Zach’s facts have been extracted from the book to remind you of the key concepts you and Zach have learned in each chapter.

Zach's Facts 16.1 Comparing more than two means

  • You can compare several means from different groups of entities using a linear model, but it often gets referred to as an ANOVA (analysis of variance).
  • It is a special case of the linear model in which an outcome variable is predicted from membership of three or more groups, and these groups are dummy-coded. The dummy coding represents groups as a series of variables in which groups are coded with 0s or 1s. You use k - 1 dummy variables, where k is the number of groups. Choose a baseline category and assign it 0 on every dummy variable. Other groups are coded with a 1 on one of the dummy variables and 0 on all others. For a particular dummy variable only one group should be coded with a 1, whereas all other groups receive a 0 code.
  • The b for the predictor variables represents the difference between each group and the baseline category.
  • The F-statistic, like in any linear model, tests whether the model overall is a significant fit to the data. In this special case that means it tests whether the difference between group means is zero.
  • If the p-value for F is less than 0.05 then we assume that the differences between means are ‘significant’. We would need follow-up tests to determine which means specifically differ.

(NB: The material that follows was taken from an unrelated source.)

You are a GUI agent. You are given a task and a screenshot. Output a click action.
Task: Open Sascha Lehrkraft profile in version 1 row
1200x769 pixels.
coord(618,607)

Zach's Facts 16.2 Planned contrasts

  • When you have generated specific hypotheses before the experiment, use planned contrasts.
  • Each contrast compares two ‘chunks’ of variance. (A chunk can contain one or more groups.)
  • The first contrast will usually be experimental groups vs. control groups.
  • The next contrast will be to take one of the chunks that contained more than one group (if there were any) and divide it into two chunks.
  • You repeat this process: if there are any chunks in previous contrasts that contained more than one group that haven’t already been broken down into smaller chunks, then create a new contrast that breaks it down into smaller chunks.
  • Carry on creating contrasts until each group has appeared in a chunk on its own in one of your contrasts.
  • You should end up with one less contrast than the number of experimental conditions. If not, you’ve done it wrong.
  • In each contrast assign a ‘weight’ to each group that is the value of the number of groups in the opposite chunk in that contrast.
  • For a given contrast, randomly select one chunk, and for the groups in that chunk change their weights to be negative numbers.

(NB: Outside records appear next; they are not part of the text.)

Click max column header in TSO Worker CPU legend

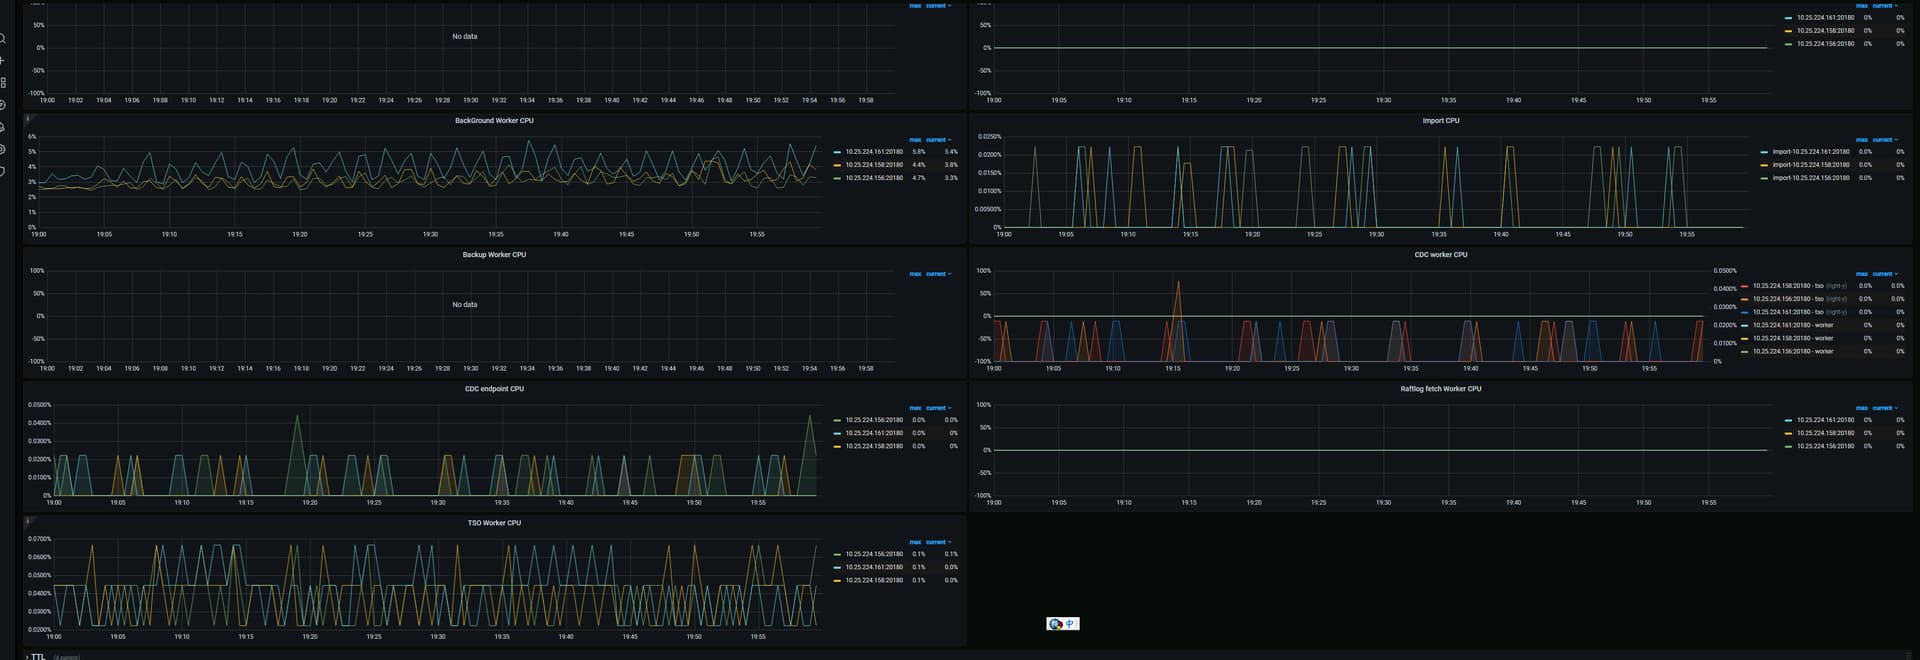point(914,542)
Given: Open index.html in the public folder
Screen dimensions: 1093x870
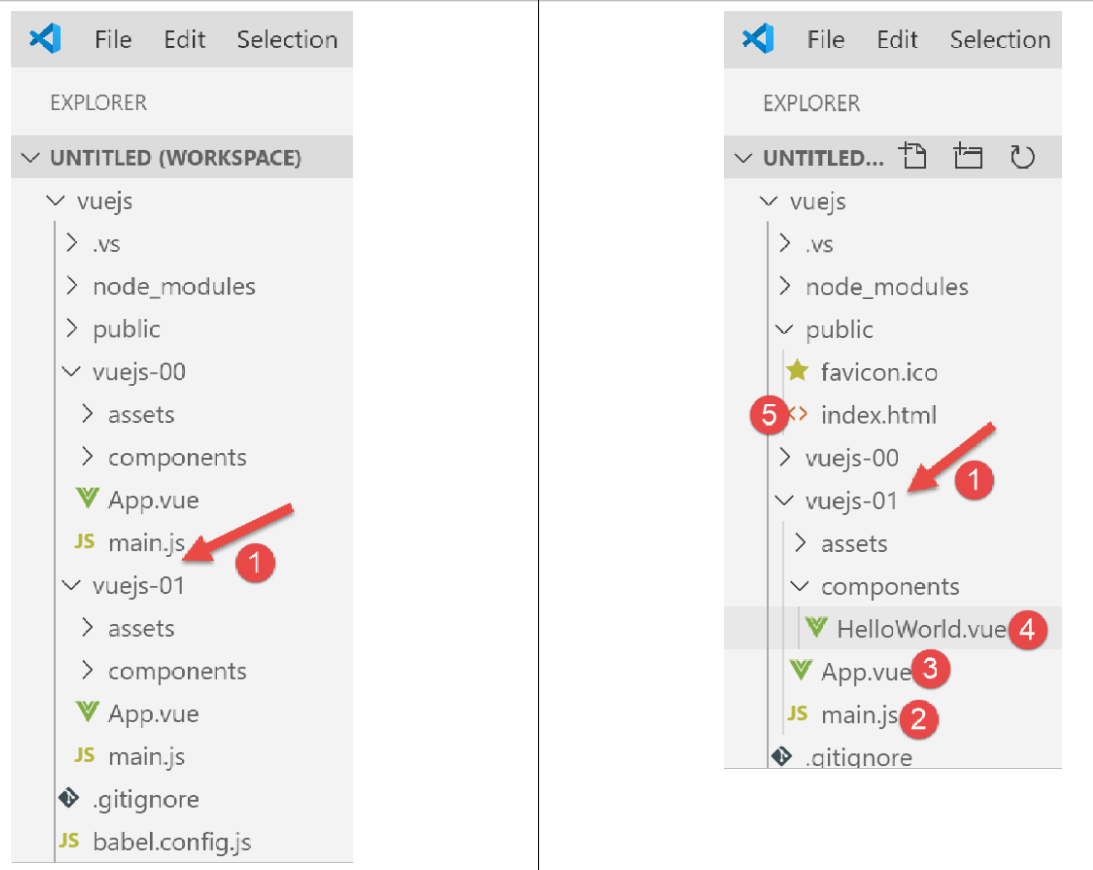Looking at the screenshot, I should (878, 414).
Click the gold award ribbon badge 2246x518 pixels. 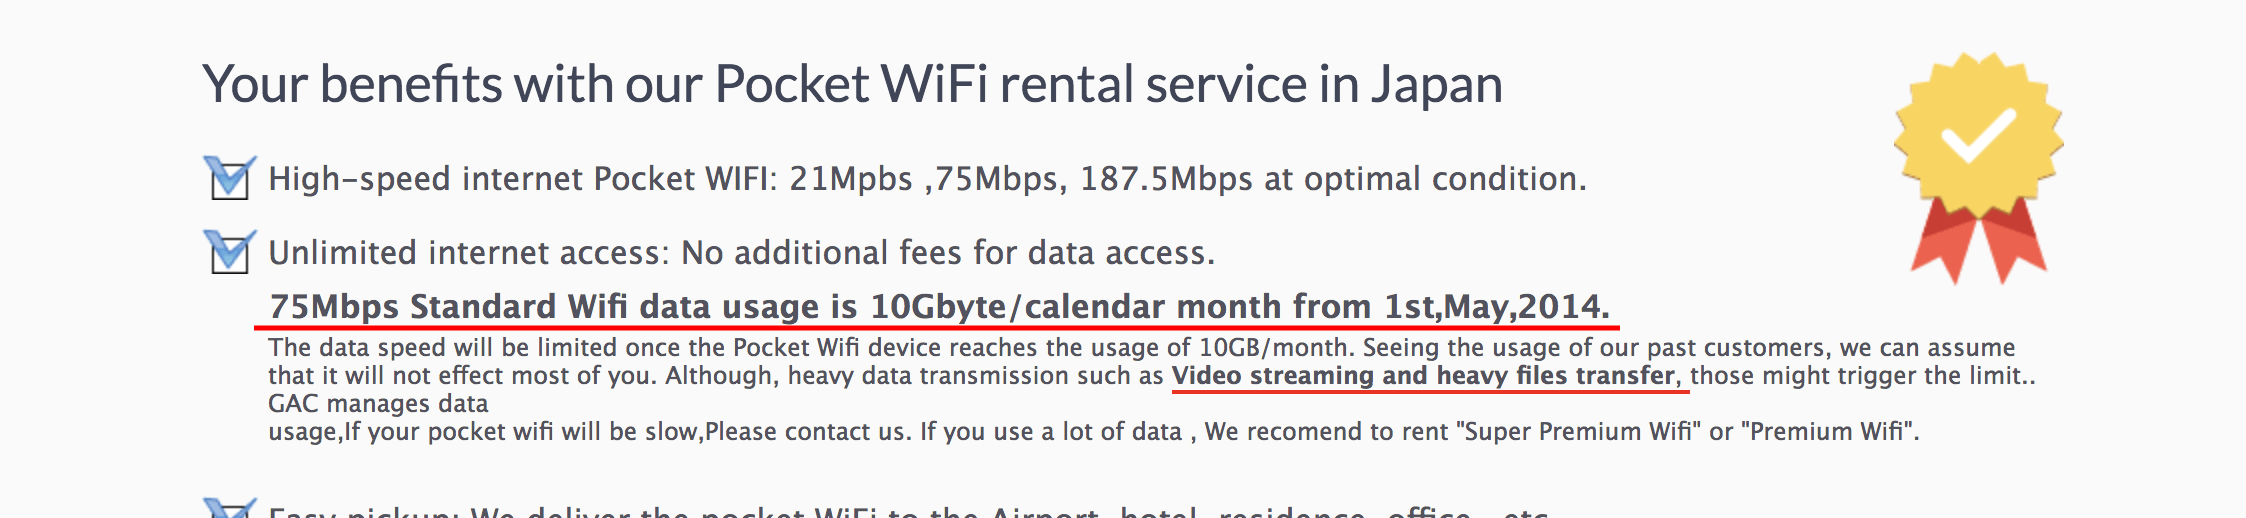[1979, 167]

Zach's Facts 16.3 Post hoc tests

  • When you have no specific hypotheses before the experiment, follow up the main model with post hoc tests.
  • If you want guaranteed control over the Type I error rate then use Bonferroni.
  • If sample sizes are slightly different use Gabriel’s test, but if sample sizes are very different use Hochberg’s GT2.
  • If variances are not equal use the Games–Howell procedure.

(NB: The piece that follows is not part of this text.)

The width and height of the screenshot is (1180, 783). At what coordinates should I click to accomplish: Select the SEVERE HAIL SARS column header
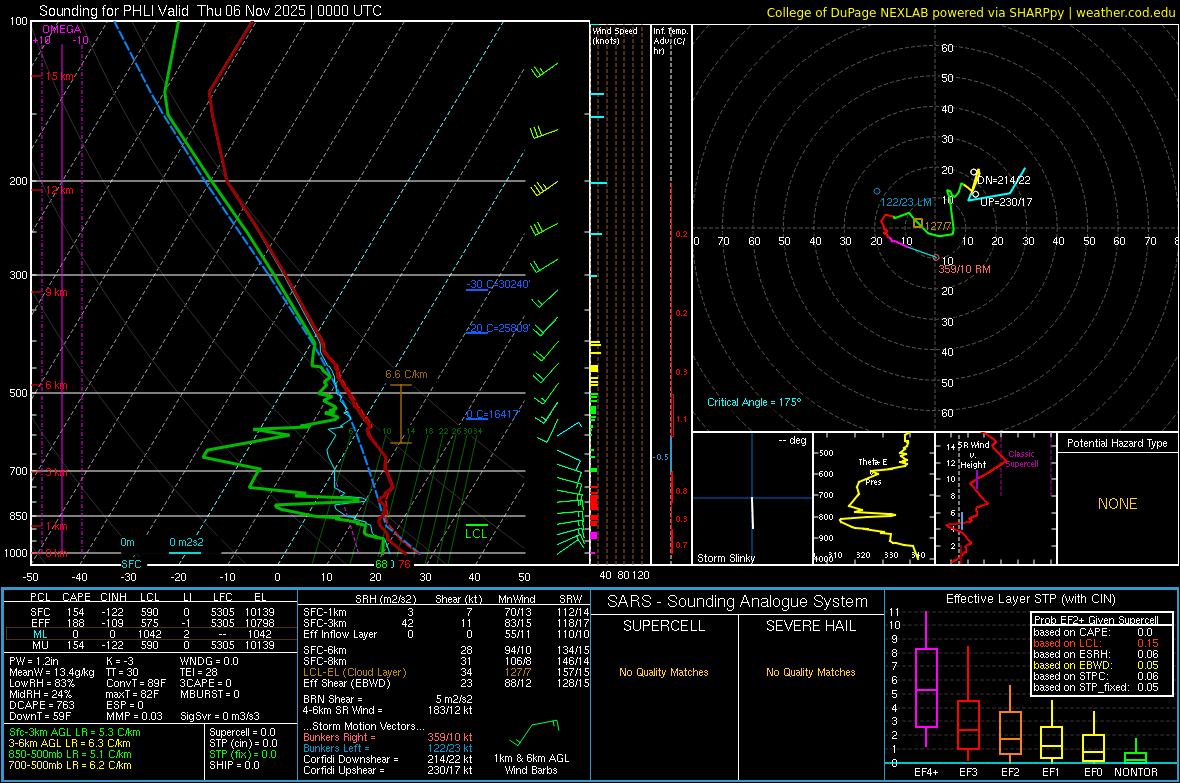(x=810, y=626)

Zach's Facts 16.4 One-way ANOVA

  • The general linear model can also be used to compare several means from different groups of entities.
  • When you have generated specific hypotheses before the experiment use planned comparisons, but if you don’t have specific hypotheses use post hoc tests. If the overall analysis is not significant you should not interpret these follow-up tests.
  • There are lots of different post hoc tests: the Bonferroni method is a staple choice, but if there is any doubt about homogeneity of variance use the Games–Howell procedure.
  • You can test for homogeneity of variance using Levene’s test, but often it is better simply to interpret Welch’s F or the Brown–Forsythe F, which correct for the degree of heterogeneity. If the F has a p-value less than 0.05 this is generally taken to mean that the group means are significantly different.
  • Planned contrasts and post hoc tests can help to determine specifically how the means differ. If the p-value for a contrast or post hoc test is below 0.05, this is generally taken to mean that the means being compared in that contrast are significantly different.